Great job!
#1
Looking good, Sunset scenes in my opinion are harder to get to an amazing status because it depends so much on the atmospheric conditions...and having a great scene helps too...around here I have cornfields
#2 - my favorite
I really like what you have going on here, its a cool pic and tells a story. You can almost feel the monkey wanting to get out, especially in his eyes! I like how the hand is blurred from the depth of field, but if I had to get picky I would say that its a bit too blurred. In the future if the situation arises you can close the aperture (bigger number) to reduce this. (unless he was almost touching the camera

then you would need to step back and zoom in a little.
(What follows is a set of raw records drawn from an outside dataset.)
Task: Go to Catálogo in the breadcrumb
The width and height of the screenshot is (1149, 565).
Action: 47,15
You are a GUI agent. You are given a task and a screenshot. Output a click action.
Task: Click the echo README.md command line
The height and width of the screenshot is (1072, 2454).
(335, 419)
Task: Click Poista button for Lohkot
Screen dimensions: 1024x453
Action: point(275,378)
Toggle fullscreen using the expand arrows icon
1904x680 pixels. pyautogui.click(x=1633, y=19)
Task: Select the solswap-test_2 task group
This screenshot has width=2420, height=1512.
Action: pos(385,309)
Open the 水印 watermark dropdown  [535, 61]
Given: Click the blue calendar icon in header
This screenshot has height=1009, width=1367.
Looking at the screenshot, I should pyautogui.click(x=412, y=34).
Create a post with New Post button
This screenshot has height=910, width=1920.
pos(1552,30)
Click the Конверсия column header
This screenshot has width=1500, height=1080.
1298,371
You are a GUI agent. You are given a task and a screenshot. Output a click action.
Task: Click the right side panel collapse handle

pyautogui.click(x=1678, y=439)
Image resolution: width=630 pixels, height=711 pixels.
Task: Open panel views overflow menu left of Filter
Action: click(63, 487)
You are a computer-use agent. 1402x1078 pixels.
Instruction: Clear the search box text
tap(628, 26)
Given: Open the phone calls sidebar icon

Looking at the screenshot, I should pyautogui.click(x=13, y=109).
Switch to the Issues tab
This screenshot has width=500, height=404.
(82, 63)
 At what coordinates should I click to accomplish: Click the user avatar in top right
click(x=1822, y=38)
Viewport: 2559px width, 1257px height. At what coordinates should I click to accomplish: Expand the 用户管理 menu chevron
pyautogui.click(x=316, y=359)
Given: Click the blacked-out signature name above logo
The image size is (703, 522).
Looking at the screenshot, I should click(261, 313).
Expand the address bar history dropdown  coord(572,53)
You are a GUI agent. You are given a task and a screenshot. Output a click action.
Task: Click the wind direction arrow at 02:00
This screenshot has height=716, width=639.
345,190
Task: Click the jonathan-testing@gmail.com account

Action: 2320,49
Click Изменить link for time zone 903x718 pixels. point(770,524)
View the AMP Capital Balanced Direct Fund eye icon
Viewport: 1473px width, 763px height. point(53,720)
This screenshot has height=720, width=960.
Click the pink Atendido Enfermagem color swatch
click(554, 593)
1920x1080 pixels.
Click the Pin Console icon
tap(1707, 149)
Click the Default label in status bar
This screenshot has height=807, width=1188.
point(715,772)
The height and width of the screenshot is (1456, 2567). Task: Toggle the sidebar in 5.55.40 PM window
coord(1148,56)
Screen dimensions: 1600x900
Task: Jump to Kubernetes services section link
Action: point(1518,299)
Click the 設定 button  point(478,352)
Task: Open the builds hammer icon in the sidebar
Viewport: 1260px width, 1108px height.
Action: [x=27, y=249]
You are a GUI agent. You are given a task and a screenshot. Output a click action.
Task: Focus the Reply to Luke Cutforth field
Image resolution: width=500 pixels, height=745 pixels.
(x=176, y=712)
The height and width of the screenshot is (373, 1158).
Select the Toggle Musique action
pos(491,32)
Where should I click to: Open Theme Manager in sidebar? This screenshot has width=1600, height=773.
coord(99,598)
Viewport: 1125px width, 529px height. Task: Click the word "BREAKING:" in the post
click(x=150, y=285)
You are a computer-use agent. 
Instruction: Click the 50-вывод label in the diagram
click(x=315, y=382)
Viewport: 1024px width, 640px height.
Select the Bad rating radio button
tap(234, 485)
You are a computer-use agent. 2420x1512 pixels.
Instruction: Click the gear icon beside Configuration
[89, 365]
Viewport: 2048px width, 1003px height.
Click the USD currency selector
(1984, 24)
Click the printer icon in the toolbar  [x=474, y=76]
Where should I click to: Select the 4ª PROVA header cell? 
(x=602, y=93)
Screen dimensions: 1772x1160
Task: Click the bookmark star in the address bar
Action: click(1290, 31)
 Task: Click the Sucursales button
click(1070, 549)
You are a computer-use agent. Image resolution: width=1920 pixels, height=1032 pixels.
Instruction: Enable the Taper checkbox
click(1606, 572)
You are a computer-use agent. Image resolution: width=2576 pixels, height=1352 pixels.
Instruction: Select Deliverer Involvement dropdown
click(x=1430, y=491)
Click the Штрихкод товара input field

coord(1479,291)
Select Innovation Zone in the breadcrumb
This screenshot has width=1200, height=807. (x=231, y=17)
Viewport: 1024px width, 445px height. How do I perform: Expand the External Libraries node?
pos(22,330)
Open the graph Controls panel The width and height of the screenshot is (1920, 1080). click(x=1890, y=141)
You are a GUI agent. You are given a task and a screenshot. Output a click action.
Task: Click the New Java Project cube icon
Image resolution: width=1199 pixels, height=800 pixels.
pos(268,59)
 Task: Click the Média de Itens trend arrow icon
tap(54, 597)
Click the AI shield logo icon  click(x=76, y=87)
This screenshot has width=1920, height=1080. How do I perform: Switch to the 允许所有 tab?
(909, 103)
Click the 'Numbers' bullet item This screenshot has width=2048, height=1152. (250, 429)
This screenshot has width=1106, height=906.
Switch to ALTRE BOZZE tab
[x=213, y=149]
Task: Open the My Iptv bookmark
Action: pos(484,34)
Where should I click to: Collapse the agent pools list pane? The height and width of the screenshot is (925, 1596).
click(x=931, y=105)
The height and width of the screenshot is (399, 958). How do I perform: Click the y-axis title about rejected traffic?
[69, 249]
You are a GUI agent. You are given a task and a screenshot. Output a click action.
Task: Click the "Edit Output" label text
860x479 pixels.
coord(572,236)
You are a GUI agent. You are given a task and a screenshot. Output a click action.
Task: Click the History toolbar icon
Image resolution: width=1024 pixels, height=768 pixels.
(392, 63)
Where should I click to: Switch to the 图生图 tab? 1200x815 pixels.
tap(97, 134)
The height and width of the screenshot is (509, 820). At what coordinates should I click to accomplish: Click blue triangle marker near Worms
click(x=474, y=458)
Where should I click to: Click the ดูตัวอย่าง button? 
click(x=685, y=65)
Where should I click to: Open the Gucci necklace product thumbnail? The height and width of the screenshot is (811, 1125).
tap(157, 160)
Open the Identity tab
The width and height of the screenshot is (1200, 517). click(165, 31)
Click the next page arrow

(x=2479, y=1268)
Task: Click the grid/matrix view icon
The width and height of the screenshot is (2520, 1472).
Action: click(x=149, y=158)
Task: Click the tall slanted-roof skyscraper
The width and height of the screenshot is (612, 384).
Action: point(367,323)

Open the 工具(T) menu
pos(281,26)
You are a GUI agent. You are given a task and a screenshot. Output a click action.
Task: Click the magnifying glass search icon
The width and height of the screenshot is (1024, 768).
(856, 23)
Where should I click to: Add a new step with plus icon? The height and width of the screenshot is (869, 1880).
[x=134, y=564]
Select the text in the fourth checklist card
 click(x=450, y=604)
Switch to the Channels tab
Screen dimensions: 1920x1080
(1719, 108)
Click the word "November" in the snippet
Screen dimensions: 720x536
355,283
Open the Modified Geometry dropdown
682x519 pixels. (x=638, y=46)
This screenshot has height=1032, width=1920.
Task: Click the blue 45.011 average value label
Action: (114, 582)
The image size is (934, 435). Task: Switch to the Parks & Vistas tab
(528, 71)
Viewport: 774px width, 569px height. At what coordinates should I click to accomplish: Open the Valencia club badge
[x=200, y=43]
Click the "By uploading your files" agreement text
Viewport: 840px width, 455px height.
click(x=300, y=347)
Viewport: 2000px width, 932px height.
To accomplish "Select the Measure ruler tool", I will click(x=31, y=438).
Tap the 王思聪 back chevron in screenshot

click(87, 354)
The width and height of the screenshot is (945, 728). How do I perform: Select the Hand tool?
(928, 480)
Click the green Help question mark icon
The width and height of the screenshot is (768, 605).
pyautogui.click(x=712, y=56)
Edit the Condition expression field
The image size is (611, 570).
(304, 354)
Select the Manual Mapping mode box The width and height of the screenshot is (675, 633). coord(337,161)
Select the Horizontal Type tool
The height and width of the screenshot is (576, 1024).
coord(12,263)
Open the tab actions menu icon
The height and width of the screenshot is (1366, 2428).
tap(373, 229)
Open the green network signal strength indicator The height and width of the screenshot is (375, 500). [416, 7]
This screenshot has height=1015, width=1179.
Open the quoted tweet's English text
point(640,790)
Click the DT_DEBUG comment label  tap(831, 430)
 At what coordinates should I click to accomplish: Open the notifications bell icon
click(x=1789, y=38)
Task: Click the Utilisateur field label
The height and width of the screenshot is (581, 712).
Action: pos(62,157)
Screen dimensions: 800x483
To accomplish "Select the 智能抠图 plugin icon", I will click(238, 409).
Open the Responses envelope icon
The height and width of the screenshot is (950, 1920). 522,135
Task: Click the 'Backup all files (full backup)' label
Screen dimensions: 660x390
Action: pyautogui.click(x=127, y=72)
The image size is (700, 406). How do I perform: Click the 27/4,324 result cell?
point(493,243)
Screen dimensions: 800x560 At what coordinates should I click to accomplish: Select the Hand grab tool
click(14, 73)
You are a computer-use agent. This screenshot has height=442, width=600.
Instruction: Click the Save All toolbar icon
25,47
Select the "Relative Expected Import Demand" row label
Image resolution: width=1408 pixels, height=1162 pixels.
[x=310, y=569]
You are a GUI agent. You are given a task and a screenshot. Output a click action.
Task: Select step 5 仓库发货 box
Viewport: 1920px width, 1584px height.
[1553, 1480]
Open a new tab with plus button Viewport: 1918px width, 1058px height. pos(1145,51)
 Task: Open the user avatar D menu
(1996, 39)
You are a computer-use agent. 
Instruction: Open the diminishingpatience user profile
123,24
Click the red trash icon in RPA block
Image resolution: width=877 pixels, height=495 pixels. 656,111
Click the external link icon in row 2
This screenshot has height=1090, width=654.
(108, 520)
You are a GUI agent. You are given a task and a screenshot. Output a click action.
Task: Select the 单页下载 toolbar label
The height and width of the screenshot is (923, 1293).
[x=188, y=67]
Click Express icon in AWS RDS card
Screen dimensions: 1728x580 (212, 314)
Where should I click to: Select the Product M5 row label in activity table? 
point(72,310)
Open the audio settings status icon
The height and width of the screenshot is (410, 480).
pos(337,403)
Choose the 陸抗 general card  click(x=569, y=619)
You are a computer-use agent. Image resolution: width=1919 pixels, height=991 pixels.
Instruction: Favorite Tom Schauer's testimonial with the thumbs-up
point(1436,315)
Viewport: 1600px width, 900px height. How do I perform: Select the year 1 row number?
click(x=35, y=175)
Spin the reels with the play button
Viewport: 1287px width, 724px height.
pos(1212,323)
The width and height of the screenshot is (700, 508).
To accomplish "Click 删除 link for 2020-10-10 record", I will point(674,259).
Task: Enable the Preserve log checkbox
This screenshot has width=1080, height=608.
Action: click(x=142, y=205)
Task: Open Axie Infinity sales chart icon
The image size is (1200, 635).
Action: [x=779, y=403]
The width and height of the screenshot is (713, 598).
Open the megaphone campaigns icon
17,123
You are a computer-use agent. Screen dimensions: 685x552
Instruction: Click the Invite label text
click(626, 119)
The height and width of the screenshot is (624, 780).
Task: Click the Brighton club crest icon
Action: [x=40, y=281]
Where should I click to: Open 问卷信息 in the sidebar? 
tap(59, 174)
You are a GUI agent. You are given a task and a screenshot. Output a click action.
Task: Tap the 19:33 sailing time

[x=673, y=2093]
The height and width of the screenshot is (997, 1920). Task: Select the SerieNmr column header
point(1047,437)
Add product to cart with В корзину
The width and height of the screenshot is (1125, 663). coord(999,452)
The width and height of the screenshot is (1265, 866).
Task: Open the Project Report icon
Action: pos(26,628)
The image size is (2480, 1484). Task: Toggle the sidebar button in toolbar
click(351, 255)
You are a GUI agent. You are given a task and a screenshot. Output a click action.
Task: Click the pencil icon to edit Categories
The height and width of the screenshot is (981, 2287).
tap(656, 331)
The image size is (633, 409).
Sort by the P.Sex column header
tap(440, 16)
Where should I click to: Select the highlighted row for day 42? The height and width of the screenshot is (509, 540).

Also an interesting effect would be to focus on the hand and and slighty blur the body of the monkey. None the less a cool pic.
#3
Also a cool one, looks like there talking to each other. I would maybey try and focus on the brown monkey more, looks like it might have focused for the fence, you could select spot metering and aim for a patch of brown or manually focus.
#4
Kind of blown out in areas and a little overexposed, Pretty colorful looking through. One thing though I would defiantly switch your color-space mode to Adobe 1998 RBG rather than srgb which is what its set on now, converting it over to srgb in photoshop made a large jump in color. especially with the greens.
#5
To much clutter in the foreground to really do anything
#6
Much better, and a vibrant looking lizard

Still some foreground clutter, I might try to swing around to the camera left a bit more. Also see below
Since your profile says ok to edit I thought i'd make a tech test of the #6 pic, they where composited together on photoshop, taken from a screencapture of the photo opened in PS then converted to adobe rgb. On some pictures you can't tell a difference on others the difference is dramatic. greens and bright oranges seem to be effected the most.
You might have to look into your manual to adjust this but on my D80 you open up the menu then shooting menu (camera icon) then optimize image, then custom then color mode, then choose "II (Adobe RGB)" Though I don't know if they work in auto mode, and when in portrait mode etc.. I think it uses its own profile. Alternatively they can be changed in post processing in a program.
If you want basic editing functions for free check out
www.irfanview.com You can resize and convert to differant formats, crop etc... They even have a plugin to use photoshop plugins (including free photoshop plugins

)
Keep up the good work and make sure to post your next venture!